A concentração observada, portanto, não significa necessariamente que haverá presença permanente dos insetos no parque. Conforme explicou o veterinário da Vigilância em Zoonoses, os pulgões apresentam ciclos relacionados à reprodução e à alimentação e tendem a deixar de ocupar o ambiente conforme esse processo diminui.
Esse comportamento ajuda a explicar por que determinados períodos podem registrar uma presença muito maior desses insetos em áreas com vegetação.
Parque não utiliza inseticida de forma convencional
Outro ponto esclarecido pela Prefeitura diz respeito ao controle de organismos dentro dos parques municipais.
Segundo a Amma, esses espaços não recebem aplicação convencional de inseticidas. O manejo é realizado por meio de estratégias de controle biológico, evitando o uso indiscriminado de produtos químicos em áreas verdes.
A medida está relacionada à própria característica ambiental dos parques, que abrigam diferentes espécies e precisam manter o equilíbrio entre os organismos que fazem parte daquele ecossistema.
Por isso, a identificação dos insetos é fundamental antes de qualquer eventual intervenção. Uma concentração visualmente grande não significa, por si só, que seja necessária uma aplicação química ou que exista uma situação de risco sanitário.
E os carrapatos?
A preocupação inicial também levou os técnicos a avaliarem as condições que poderiam favorecer a presença de carrapatos na área.
De acordo com a Vigilância em Zoonoses, a manutenção de uma população de carrapatos depende, entre outros fatores, da presença de animais que possam atuar como hospedeiros e contribuir para a manutenção e dispersão desses parasitas.
Animais como capivaras e cavalos podem participar desse ciclo, enquanto cães também podem contribuir para a dispersão em determinadas circunstâncias. Durante a vistoria mencionada pela Prefeitura, não havia capivaras no trecho analisado do Parque Flamboyant.

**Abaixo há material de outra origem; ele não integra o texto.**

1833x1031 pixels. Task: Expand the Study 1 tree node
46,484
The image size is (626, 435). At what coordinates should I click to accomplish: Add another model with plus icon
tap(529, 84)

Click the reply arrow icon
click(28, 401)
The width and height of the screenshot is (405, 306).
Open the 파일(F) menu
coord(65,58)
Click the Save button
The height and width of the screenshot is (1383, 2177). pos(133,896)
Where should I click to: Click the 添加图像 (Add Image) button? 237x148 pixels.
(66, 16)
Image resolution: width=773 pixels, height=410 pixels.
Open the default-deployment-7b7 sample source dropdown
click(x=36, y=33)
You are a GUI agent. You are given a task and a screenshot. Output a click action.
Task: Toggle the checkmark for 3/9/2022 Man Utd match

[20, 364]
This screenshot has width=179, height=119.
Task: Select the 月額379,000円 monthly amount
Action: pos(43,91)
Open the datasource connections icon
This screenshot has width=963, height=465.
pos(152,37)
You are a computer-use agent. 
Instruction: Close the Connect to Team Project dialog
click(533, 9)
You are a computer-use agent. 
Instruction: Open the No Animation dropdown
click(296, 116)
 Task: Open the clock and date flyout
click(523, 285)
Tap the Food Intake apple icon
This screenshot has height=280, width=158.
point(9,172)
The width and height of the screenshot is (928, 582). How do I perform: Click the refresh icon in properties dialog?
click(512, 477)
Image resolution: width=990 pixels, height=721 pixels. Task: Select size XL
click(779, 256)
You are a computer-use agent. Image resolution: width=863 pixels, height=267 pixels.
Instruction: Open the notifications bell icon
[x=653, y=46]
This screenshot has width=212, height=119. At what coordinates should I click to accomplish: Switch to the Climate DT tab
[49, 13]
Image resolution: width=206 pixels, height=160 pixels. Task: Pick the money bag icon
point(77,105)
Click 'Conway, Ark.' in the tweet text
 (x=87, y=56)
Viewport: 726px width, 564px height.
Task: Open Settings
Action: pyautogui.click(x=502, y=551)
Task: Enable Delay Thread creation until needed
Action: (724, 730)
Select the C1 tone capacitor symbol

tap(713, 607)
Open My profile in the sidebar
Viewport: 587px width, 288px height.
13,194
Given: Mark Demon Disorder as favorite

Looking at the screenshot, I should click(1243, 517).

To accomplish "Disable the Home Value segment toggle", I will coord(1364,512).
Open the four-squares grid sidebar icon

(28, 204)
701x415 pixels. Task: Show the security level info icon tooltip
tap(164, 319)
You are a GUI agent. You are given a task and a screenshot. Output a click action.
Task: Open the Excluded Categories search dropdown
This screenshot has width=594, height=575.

Isso não significa que carrapatos não possam existir em nenhuma área verde da cidade, mas indica que os insetos registrados no episódio que provocou a repercussão não foram identificados como carrapatos.
Parque é uma das áreas verdes de referência de Goiânia
Localizado no Jardim Goiás, próximo ao Estádio Serra Dourada, o Parque Flamboyant é uma das principais áreas de lazer e convivência da capital. Segundo informações oficiais de turismo do Estado, o espaço possui mais de 125 mil metros quadrados e recebe atividades de caminhada, lazer e contato com áreas verdes.
A presença de vegetação faz com que o monitoramento ambiental seja uma atividade importante para a administração do espaço. O próprio plano de manejo do Parque Flamboyant estabelece ações relacionadas à manutenção da vegetação, à limpeza e à segurança dos visitantes nas áreas de circulação.
Nesse contexto, a vistoria realizada após a divulgação das imagens também teve importância para evitar que uma identificação incorreta provocasse alarme entre frequentadores.
Resultado reduz preocupação entre frequentadores
O episódio mostra como uma imagem de grande concentração de insetos pode gerar rapidamente uma suspeita de risco sanitário, especialmente em um parque frequentado por famílias, crianças, corredores e pessoas que levam animais de estimação.
Neste caso, porém, a análise dos órgãos municipais modificou o diagnóstico inicial. O que aparentava ser uma possível concentração de carrapatos foi identificado como presença de pulgões, sem risco médico associado aos insetos encontrados, segundo a Vigilância em Zoonoses.
A Prefeitura informou que o comportamento dos pulgões é cíclico e que a concentração tende a diminuir conforme o período de reprodução e alimentação se encerra. Até o momento, portanto, a situação registrada no Parque Flamboyant é tratada como uma ocorrência ambiental relacionada à presença desses insetos, e não como uma infestação de carrapatos ou um problema de saúde pública.